● **THE EXERCISE**
Edit the lines from the one holding "Open estevaowilian_ profile" through the end of the records, both included. Replace "chevron" with "arrow" and leave everything else unchanged.

[start of DATA TO USE]

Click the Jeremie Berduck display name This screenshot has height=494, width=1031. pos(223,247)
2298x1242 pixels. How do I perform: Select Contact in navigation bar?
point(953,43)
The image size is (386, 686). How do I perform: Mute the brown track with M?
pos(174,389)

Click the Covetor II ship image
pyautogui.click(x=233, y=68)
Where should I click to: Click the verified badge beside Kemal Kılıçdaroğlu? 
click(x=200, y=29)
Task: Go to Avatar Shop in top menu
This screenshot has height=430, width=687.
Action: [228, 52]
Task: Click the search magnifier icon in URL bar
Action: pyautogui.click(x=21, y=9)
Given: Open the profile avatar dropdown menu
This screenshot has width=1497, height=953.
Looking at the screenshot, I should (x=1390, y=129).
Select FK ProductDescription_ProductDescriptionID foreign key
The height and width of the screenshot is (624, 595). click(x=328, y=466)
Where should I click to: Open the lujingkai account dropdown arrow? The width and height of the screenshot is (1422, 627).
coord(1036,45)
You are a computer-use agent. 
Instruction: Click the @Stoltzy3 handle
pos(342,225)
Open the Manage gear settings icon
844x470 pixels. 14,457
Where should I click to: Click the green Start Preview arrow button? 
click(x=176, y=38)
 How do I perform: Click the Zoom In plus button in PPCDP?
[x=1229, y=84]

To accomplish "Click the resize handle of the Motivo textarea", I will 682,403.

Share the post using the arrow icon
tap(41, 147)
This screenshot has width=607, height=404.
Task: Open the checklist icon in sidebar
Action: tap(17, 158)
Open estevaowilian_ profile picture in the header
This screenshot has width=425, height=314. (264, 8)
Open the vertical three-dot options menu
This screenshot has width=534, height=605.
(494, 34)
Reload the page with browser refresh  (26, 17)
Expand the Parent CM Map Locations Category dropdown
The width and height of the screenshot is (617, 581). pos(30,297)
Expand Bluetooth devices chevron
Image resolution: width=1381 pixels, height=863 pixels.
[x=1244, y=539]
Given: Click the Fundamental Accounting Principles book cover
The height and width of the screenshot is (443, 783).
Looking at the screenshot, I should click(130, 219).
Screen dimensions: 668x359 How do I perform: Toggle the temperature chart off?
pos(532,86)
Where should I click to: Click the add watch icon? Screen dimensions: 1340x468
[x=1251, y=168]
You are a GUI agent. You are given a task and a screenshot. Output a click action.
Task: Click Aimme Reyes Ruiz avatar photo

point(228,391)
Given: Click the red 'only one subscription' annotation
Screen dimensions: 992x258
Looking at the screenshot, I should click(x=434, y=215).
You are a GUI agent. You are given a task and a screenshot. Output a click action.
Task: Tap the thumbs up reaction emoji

[end of DATA TO USE]

● **RESULT OF THIS TASK**
Open estevaowilian_ profile picture in the header
This screenshot has width=425, height=314. (264, 8)
Open the vertical three-dot options menu
This screenshot has width=534, height=605.
(494, 34)
Reload the page with browser refresh  (26, 17)
Expand the Parent CM Map Locations Category dropdown
The width and height of the screenshot is (617, 581). pos(30,297)
Expand Bluetooth devices arrow
Image resolution: width=1381 pixels, height=863 pixels.
[x=1244, y=539]
Given: Click the Fundamental Accounting Principles book cover
The height and width of the screenshot is (443, 783).
Looking at the screenshot, I should click(130, 219).
Screen dimensions: 668x359 How do I perform: Toggle the temperature chart off?
pos(532,86)
Where should I click to: Click the add watch icon? Screen dimensions: 1340x468
[x=1251, y=168]
You are a GUI agent. You are given a task and a screenshot. Output a click action.
Task: Click Aimme Reyes Ruiz avatar photo

point(228,391)
Given: Click the red 'only one subscription' annotation
Screen dimensions: 992x258
Looking at the screenshot, I should click(x=434, y=215).
You are a GUI agent. You are given a task and a screenshot. Output a click action.
Task: Tap the thumbs up reaction emoji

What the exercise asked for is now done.